Avant de quitter le volume de Teichmüller, je dois y signaler : une nouvelle discussion sur cette question toujours ouverte, de la doctrine de l’immortalité dans Platon (Chap. V) ; des recherches très curieuses sur la diète du philosophe, où il est montré que ce dernier, tout en concédant l’usage de la viande en certains cas, comme pour les soldats, par exemple, soutenait et observait en général les principes végétariens[1] (chap. VI) ; enfin la traduction critique (chap. VII) des διαλέξεις ἠθικαί anonymes en dialecte dorien qui se trouvent classées parmi les fragments pythagoriciens dans la collection de Mullach (éd. Didot, I, p. 544-552), et l’attribution de ces διαλέξεις au cordonnier Simon.
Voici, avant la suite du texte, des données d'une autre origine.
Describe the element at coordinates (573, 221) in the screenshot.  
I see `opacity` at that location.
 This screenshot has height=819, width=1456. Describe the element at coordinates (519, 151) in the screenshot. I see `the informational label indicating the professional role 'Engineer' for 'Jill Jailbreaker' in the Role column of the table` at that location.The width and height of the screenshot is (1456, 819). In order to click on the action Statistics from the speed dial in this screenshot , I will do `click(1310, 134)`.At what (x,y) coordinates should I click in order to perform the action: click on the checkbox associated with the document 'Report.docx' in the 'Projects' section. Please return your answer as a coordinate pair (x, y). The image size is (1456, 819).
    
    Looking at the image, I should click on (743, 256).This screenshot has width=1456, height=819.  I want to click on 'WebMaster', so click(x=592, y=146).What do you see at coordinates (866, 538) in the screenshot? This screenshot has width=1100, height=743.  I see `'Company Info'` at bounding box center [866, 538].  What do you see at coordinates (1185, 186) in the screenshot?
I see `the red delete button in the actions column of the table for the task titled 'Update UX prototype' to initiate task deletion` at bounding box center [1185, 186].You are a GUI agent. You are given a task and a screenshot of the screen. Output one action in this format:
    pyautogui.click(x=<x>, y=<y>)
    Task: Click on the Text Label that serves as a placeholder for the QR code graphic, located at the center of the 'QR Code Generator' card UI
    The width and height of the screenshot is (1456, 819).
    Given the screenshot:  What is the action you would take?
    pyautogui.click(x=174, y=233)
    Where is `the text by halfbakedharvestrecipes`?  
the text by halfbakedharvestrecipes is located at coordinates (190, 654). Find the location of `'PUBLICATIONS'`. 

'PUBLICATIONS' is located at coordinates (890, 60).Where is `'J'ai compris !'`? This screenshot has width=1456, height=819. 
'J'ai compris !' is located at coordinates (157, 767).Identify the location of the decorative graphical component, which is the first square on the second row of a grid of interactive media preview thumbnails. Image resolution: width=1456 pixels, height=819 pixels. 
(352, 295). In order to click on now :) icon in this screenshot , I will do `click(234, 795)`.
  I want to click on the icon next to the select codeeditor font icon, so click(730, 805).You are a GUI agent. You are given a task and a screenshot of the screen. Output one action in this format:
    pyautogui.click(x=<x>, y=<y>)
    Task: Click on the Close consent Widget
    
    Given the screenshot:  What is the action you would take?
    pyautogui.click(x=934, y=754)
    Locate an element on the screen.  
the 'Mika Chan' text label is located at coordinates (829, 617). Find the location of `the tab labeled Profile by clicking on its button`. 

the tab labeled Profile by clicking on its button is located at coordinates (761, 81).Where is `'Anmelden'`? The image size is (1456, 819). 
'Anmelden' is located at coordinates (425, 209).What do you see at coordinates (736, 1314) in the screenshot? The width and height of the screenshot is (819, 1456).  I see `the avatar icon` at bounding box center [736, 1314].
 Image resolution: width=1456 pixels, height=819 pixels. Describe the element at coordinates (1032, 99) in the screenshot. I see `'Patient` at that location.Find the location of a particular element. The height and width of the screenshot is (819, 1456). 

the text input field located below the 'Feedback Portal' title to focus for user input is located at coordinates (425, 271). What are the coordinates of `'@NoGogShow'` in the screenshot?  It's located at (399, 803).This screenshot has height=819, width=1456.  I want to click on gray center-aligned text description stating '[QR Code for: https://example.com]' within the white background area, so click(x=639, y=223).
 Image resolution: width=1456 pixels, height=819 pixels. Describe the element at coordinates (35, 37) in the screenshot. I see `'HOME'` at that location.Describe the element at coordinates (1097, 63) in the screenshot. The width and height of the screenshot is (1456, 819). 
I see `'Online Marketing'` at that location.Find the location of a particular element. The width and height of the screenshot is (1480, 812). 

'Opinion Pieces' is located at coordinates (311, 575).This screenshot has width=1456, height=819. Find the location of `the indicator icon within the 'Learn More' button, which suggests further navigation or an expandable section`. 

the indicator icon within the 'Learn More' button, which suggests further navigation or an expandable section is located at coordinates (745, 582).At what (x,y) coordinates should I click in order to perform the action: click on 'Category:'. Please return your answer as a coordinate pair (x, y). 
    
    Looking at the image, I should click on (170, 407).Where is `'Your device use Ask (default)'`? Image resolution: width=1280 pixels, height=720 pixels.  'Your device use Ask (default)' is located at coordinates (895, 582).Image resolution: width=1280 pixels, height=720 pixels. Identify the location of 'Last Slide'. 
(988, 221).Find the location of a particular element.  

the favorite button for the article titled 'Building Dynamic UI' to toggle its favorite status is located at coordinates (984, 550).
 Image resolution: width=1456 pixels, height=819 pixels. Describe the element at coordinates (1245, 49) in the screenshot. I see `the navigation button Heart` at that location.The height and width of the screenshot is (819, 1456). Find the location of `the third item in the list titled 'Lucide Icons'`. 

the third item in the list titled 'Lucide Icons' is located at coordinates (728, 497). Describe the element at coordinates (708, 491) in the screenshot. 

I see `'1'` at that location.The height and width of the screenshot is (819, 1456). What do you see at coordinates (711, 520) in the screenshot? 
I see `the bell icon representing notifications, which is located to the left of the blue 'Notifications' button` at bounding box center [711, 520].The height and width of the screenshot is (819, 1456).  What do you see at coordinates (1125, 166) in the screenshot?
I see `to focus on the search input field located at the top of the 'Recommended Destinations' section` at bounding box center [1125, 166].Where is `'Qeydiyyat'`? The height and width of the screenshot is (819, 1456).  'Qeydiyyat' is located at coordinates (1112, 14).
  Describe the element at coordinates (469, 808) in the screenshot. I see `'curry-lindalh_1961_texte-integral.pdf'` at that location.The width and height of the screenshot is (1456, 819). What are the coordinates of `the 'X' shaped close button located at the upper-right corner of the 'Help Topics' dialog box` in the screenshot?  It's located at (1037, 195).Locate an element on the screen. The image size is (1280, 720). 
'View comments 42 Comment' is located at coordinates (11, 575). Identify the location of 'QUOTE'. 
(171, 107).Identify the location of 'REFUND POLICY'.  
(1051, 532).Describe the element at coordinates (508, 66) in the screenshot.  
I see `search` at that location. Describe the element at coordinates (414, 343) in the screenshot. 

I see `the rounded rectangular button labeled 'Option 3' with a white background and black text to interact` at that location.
Teichmüller fait remarquer qu’il n’y avait aucune difficulté pour un attique à transcrire un écrit en dialecte dorien ; il rappelle qu’une partie des dialogues d’Aristippe était publiée en attique, le reste en dorien, qu’évidemment le choix de ce dialecte par Aristippe était dû à ce qu’il avait dédié tels de ses écrits à Denys l’Ancien. Simon a pu faire de même pour s’attirer les faveurs du tyran de Syracuse. Les données fournies par Diogène Laërce sur les σκυτικοὶ διάλογοι s’appliquent très convenablement aux opuscules anonymes en question, et on y reconnaît d’autre part, dans les trois derniers, des attaques assez directes contre le Protagoras de Platon, attaques qui doivent venir d’un socratique. On sait, du reste, que Simon était en hostilité déclarée contre Platon ; mais celui-ci négligea ce mince adversaire et se contenta de faire de temps en temps allusion à l’opinion des σκυτότομοι.

Je ne puis entrer dans tous les détails de la démonstration de Teichmüller, non plus que dans ceux de la réfutation qu’il fait des opinions antérieures relatives à l’attribution des διαλέξεις anonymes, mais sa thèse me paraît définitivement assise, et malgré le peu d’importance apparente de la question (car ces opuscules sont bien maigres en somme), les pages qu’il y a consacrées sont loin d’être les moins intéressantes de son volume.

  1. Teichmüller montre que ce devait être probablement la position déjà prise par Pythagore : Héraclite semble également avoir été un végétarien. (Diog. Laërce, IV, 3.)